Author's Notes: Written for the May 2024 Holmes Minor monthly prompt “Wash.”
***
Story on Dreamwidth
Story on AO3
Perhaps that revelation was inevitable. I don't know how long I could have maintained the façade of Hugh Boone the beggar, if I'd been formally charged with (my own) murder. I suppose I hoped to find a policeman to bribe into silence who would release me to the streets, where I would disappear until I returned to my wife a few days later with a picaresque tale of my kidnapping by unsavoury Londoners.
Instead, I had to quite literally come clean – and before Mr. Sherlock Holmes of all people. Before those hawk-eyes that had seen through my ruse, his fist still gripping the wet bath-sponge that had stripped off my disguise, there was nothing for it but to confess all. I swore a solemn promise to destroy the vestiges of my beggar alter ego, in exchange for keeping the matter out of the courts.
That was the pleasant side of that business.
Then I had to go home and tell Kate not only where I had been but what I'd been doing since before she even knew me, let alone before she'd wed me and had our children. Thus did she learn that her marriage had been built upon a lie, and after all the past years I'd presented myself to her as a moneyed gentleman of leisure, she knew what profession had actually paid for our fine house, the servants, the horses, the very toys our children owned.
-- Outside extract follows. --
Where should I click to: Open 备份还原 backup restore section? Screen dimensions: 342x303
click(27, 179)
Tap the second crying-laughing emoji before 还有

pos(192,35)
Worse than that prison cell was seeing the light of trust flicker and die out in my wife's eyes. She never raised her voice to me about the matter; she simply closed up like a castle gate and responded to every entreaty like an automaton.
I also had to find honest employment – and discovered within a week that a journalist's salary would not let us remain at The Cedars. Within six months I was forced to sell the villa and dismiss half the servants (I would not deprive Kate of the governess or other domestics), for we needed to live on my savings until I acquired a far more modest dwelling in a less fashionable area of Kent and established myself in my regained profession. Little Reggie wept for some weeks, wanting to "go home," but baby Jane was too young to understand why we'd moved; it was one of the few blessings of the situation.
This is how things stand. I once had a gentleman's stipend gained by the penny and half-penny via my talent at makeup and acting. Now I take a train to toil at my mediocre newspaper for an eighth of the income I'd earned as an eccentric mendicant, and return to a home that would have fit in The Cedars' carriage-house. And where I once saw love in the eyes of my Kate, now there is only cold silence between us, and no earthly way to mend the rift.
Mr. Sherlock Holmes didn't just wash my face with that damned sponge; he washed away my life.